(WORK INSTRUCTION):
Reproduce, without any change, the span of lines from the opening of the records below to the line containing "Click the padlock lock-screen icon", inclusive.

(Collected data entries):

————————

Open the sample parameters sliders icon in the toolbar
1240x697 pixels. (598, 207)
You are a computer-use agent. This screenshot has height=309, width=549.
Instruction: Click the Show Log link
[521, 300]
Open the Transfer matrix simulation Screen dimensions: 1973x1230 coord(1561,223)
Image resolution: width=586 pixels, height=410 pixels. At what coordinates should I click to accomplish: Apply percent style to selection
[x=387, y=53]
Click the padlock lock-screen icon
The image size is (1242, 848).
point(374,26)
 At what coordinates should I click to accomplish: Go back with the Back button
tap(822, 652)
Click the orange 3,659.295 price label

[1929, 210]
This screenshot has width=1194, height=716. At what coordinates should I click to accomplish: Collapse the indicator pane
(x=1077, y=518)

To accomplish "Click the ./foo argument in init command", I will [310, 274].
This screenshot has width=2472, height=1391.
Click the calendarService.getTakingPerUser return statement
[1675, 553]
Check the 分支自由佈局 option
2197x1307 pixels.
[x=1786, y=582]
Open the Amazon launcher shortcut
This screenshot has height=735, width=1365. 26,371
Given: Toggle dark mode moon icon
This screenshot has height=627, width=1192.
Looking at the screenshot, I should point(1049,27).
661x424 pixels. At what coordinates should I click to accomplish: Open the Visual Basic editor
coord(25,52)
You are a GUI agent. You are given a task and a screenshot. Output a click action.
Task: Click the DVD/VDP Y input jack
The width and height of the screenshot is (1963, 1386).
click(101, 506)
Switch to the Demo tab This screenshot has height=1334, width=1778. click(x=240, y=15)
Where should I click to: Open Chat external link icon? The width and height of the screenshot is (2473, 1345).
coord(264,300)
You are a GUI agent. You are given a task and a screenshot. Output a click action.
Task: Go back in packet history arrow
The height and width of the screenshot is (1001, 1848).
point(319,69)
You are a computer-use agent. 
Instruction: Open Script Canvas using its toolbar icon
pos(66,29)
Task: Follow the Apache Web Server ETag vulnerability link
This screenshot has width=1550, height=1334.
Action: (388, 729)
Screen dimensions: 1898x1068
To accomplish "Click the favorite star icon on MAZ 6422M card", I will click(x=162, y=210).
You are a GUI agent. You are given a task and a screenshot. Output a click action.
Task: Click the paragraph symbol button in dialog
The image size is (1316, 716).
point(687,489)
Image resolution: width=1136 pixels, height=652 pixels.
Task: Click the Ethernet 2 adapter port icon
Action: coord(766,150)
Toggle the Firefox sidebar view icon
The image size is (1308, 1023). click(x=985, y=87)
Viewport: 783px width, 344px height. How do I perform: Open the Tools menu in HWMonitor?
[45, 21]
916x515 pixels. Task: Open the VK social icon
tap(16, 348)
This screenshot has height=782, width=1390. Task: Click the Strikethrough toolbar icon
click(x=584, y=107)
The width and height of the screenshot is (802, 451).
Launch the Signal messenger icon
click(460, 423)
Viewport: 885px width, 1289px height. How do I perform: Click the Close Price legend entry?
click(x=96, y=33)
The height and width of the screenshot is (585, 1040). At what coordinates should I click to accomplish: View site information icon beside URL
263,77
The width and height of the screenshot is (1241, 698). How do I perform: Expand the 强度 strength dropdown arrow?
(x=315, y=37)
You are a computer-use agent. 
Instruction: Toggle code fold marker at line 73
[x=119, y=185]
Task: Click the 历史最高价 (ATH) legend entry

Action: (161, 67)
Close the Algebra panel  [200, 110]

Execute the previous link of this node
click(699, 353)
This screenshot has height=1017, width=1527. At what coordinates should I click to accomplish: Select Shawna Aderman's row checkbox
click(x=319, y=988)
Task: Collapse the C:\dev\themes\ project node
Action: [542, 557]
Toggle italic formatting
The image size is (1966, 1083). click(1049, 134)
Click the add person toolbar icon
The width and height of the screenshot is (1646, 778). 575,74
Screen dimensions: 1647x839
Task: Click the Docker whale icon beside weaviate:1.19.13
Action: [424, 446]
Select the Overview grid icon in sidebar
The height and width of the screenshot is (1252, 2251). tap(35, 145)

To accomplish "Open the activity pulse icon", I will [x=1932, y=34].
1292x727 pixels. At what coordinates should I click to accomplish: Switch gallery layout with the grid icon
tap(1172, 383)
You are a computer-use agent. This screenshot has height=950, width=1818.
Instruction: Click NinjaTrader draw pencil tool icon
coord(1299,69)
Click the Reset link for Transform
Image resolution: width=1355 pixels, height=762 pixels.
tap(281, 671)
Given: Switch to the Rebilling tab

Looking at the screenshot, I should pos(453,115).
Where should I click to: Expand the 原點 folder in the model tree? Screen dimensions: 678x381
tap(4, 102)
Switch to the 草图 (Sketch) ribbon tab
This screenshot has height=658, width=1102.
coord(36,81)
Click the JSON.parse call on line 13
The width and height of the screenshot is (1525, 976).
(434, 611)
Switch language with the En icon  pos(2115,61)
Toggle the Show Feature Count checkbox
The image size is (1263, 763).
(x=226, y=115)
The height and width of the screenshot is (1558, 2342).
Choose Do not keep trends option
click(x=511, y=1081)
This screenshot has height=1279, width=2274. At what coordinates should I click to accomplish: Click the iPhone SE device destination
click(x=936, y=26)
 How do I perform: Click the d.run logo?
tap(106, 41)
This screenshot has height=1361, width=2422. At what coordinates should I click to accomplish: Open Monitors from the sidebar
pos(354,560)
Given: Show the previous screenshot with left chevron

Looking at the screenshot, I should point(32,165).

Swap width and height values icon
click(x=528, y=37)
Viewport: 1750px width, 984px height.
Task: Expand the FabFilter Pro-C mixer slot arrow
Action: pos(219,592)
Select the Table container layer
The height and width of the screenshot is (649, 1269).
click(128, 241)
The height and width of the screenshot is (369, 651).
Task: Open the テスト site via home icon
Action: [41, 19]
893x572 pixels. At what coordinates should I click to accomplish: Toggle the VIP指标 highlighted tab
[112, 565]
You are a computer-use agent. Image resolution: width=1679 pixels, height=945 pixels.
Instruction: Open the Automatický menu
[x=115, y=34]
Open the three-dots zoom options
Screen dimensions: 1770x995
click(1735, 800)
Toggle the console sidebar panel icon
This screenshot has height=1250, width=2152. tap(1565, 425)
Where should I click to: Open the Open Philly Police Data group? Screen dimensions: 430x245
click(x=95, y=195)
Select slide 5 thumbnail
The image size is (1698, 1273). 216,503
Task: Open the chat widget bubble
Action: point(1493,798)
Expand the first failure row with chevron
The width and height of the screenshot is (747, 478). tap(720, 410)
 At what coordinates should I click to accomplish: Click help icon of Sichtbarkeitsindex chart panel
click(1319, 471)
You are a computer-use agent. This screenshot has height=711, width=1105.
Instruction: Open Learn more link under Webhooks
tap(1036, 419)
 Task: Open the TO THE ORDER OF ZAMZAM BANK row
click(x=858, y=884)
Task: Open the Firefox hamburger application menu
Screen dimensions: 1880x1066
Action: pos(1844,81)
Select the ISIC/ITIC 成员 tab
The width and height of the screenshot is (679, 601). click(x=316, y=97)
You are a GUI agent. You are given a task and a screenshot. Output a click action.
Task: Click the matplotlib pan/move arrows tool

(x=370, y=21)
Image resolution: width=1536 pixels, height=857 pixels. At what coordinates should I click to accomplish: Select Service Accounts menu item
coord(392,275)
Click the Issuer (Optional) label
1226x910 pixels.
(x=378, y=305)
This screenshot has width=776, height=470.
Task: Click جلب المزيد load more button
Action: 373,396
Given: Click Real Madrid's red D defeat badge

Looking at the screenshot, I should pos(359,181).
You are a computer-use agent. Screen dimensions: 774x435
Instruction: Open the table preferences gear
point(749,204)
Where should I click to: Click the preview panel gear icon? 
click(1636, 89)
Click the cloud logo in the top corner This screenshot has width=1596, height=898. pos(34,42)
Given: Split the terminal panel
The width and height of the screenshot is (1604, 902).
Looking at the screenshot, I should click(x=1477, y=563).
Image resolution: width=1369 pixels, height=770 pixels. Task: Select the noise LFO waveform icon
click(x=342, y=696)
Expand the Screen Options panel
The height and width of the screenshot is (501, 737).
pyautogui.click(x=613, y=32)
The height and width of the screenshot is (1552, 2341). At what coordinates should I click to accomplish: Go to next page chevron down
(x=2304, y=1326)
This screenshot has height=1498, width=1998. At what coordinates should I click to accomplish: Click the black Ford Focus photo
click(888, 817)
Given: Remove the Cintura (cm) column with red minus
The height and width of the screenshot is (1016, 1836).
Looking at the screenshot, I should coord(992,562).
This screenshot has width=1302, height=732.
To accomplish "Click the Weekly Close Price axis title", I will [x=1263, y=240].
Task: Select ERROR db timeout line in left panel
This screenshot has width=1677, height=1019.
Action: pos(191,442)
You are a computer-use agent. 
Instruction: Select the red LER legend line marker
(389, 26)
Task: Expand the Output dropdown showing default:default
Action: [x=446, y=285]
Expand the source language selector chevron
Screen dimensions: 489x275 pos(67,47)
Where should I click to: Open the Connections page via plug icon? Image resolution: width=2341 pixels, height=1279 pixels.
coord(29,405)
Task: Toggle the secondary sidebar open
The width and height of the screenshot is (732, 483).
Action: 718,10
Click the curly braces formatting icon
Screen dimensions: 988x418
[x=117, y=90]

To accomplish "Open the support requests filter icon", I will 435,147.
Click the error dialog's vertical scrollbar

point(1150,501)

————————

(ANSWER FOR THE TASK):
Open the sample parameters sliders icon in the toolbar
1240x697 pixels. (598, 207)
You are a computer-use agent. This screenshot has height=309, width=549.
Instruction: Click the Show Log link
[521, 300]
Open the Transfer matrix simulation Screen dimensions: 1973x1230 coord(1561,223)
Image resolution: width=586 pixels, height=410 pixels. At what coordinates should I click to accomplish: Apply percent style to selection
[x=387, y=53]
Click the padlock lock-screen icon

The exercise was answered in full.